**ABOUT THIS TASK:**
Every line below that holds the string "agent" should be copied out.

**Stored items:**

-*-

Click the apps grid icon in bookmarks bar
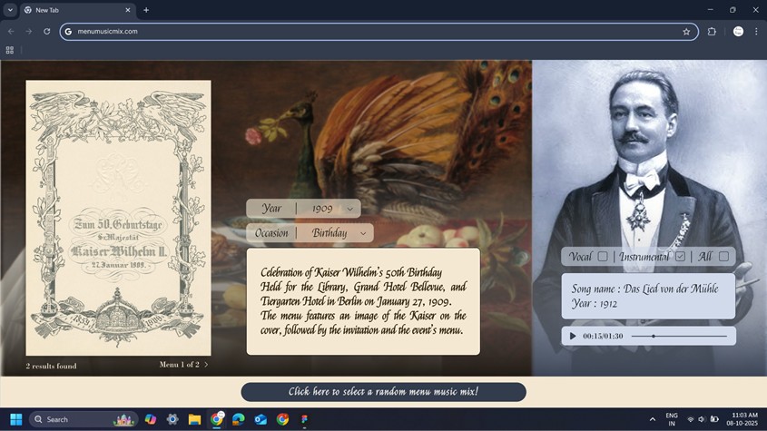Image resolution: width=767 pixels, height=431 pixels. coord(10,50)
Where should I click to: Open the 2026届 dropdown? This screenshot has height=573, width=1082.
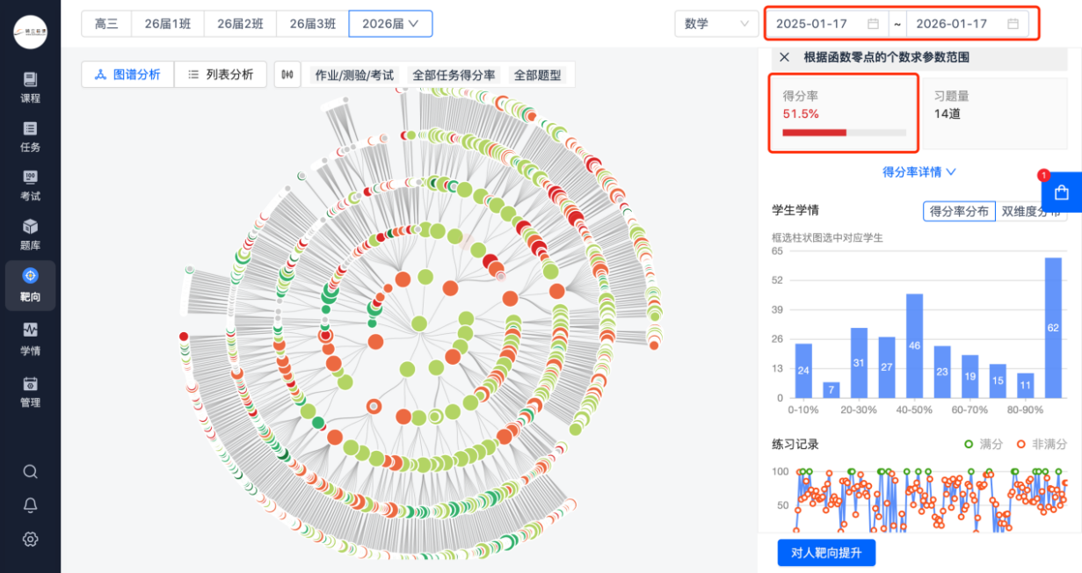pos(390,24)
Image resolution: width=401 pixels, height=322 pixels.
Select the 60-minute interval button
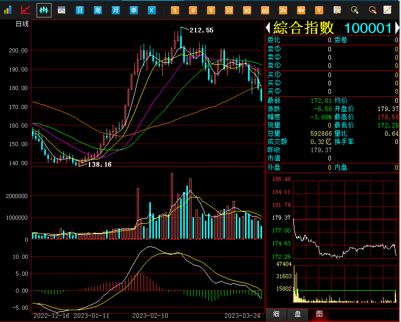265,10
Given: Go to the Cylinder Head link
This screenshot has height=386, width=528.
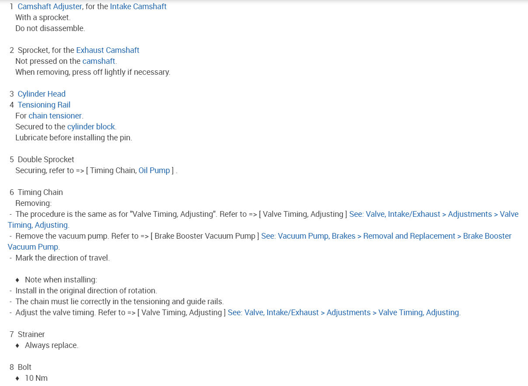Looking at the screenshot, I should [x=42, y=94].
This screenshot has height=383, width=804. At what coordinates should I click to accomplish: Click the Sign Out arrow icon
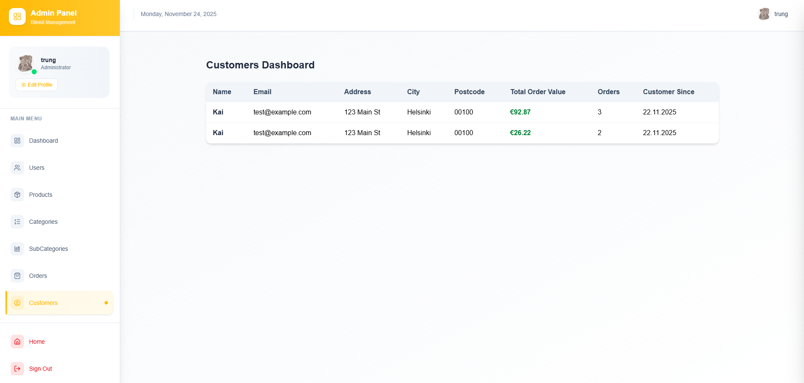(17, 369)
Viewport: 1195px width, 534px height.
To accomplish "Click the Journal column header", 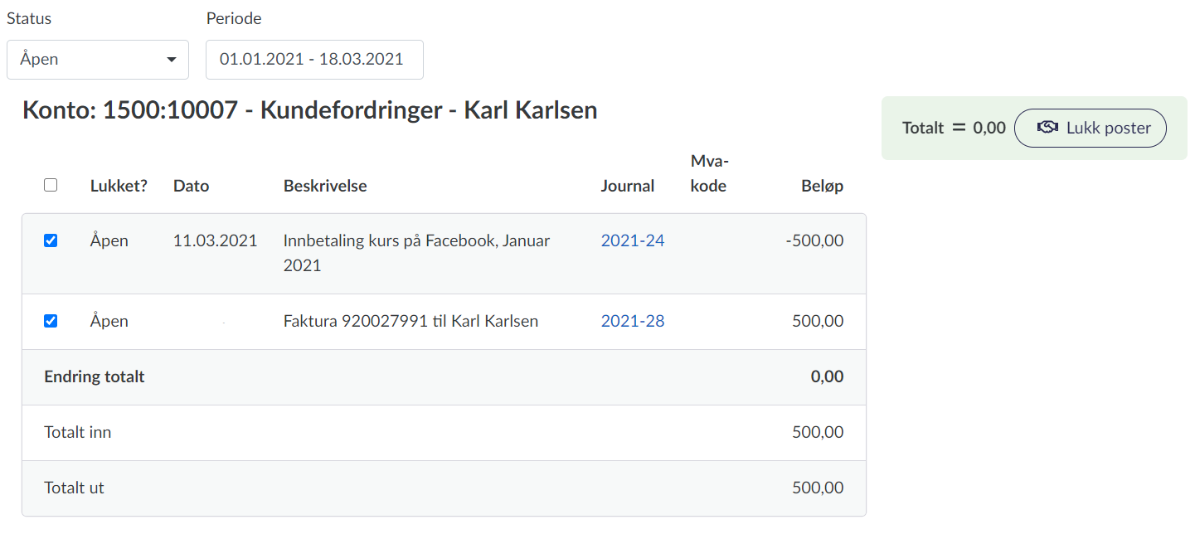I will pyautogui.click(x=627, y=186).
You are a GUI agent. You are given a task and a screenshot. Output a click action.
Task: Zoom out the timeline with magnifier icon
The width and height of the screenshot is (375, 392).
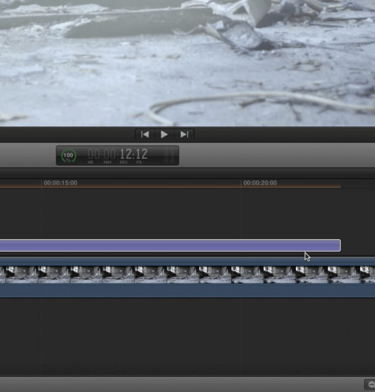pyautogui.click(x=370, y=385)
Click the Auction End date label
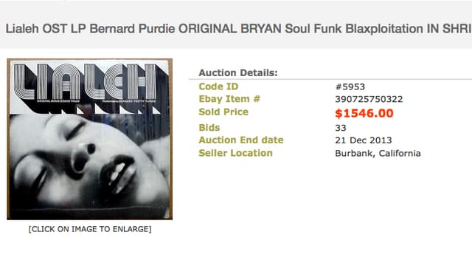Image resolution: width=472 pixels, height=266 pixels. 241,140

-*-

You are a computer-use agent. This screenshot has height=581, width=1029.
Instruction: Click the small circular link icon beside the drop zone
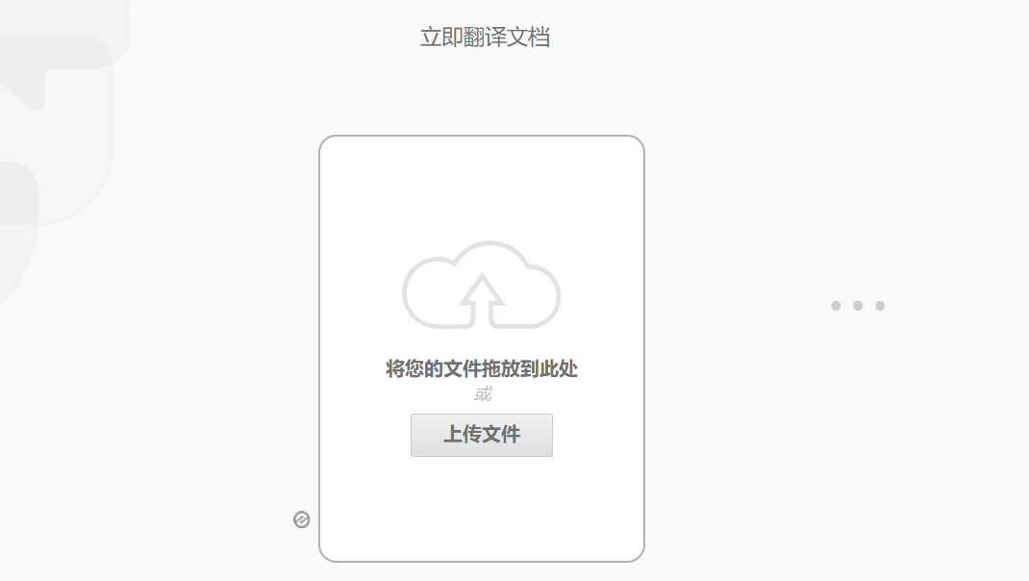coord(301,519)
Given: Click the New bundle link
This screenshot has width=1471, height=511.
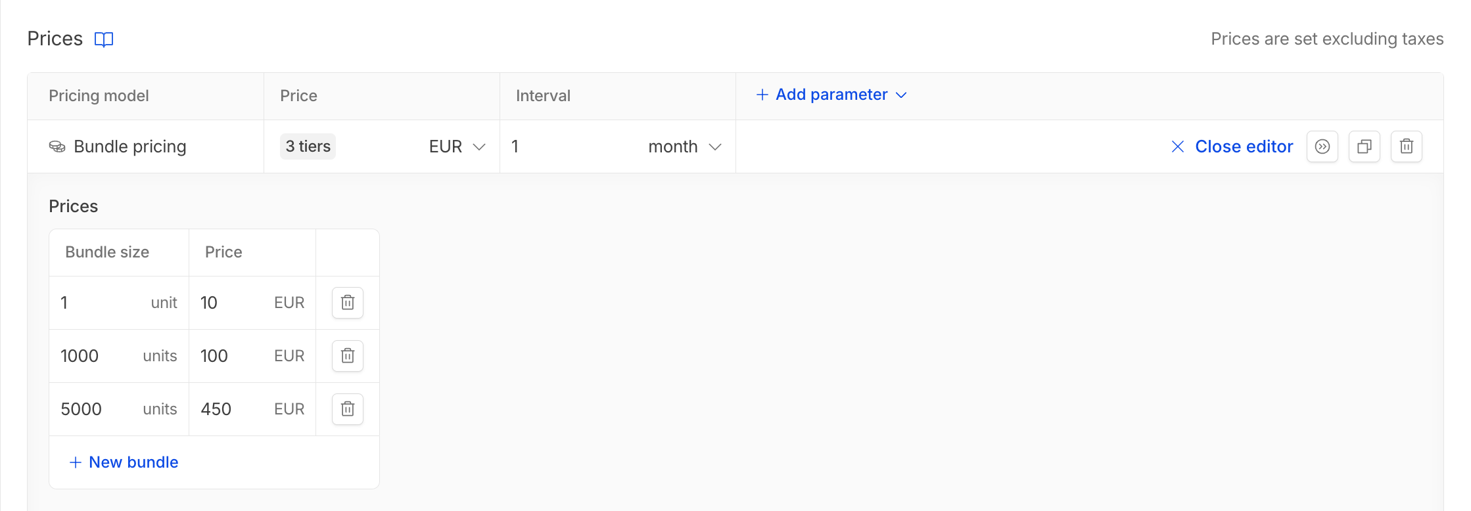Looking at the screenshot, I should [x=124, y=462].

-*-

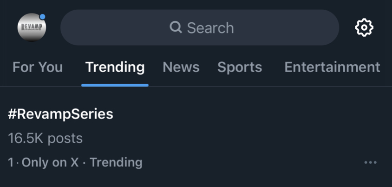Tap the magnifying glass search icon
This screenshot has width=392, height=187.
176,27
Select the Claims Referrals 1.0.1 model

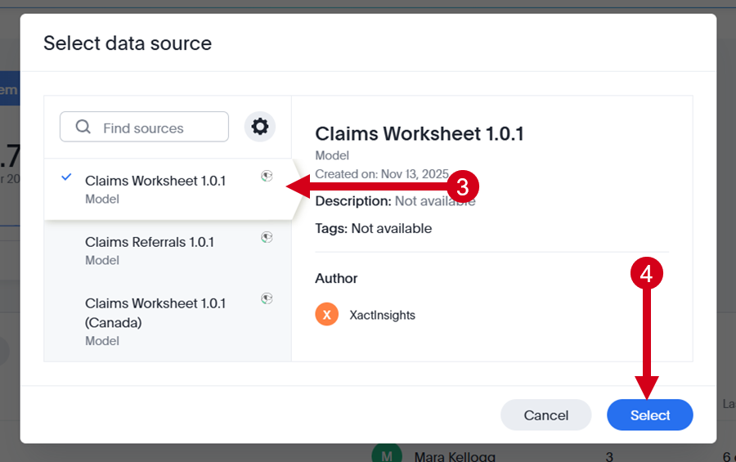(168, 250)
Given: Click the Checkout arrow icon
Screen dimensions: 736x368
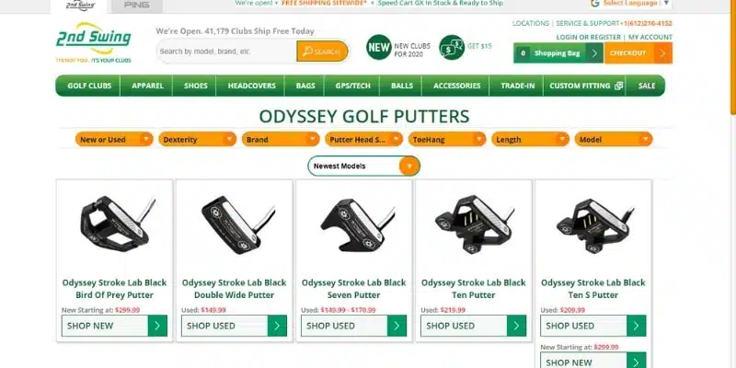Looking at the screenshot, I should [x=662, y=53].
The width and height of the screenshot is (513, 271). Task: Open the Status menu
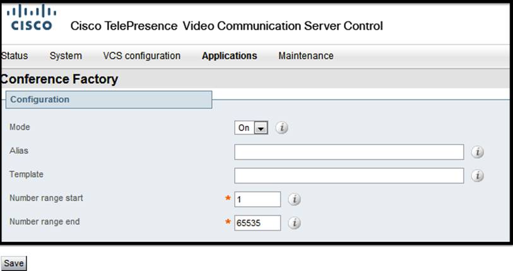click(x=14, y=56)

-*-

**ANSWER BELOW:**
You are a GUI agent. You are given a task and a screenshot. Output a click action.
You are a computer-use agent. This screenshot has height=581, width=1029.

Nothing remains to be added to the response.